ASSIGNMENT - Reproduce exactly the line that includes "At what coordinates" and all lines after it, ending with the last line of the data.

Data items

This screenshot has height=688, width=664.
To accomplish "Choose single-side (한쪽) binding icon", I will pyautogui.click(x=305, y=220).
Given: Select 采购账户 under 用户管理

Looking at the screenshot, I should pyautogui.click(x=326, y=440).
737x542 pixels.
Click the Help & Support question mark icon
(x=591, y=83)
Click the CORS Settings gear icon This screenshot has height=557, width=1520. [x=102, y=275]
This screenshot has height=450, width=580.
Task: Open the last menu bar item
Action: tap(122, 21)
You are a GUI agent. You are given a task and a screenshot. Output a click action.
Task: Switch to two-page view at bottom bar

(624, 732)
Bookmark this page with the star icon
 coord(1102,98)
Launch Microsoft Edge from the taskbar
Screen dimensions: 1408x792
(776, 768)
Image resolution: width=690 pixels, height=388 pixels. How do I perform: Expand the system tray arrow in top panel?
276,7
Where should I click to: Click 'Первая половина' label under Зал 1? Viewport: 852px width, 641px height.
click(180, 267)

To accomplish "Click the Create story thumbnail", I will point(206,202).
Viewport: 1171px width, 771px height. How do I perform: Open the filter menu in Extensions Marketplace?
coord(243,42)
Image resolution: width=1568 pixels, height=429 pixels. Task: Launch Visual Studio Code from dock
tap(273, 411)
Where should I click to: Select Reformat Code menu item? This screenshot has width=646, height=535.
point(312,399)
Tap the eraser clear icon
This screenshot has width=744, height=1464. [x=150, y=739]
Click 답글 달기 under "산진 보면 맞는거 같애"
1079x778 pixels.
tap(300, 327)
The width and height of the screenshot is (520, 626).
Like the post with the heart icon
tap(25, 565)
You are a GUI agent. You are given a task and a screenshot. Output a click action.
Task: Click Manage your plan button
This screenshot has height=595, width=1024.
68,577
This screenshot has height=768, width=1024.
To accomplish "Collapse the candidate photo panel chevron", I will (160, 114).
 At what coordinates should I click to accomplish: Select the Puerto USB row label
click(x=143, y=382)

ANSWER SECTION -
 At what coordinates should I click to accomplish: Select the Puerto USB row label
click(x=143, y=382)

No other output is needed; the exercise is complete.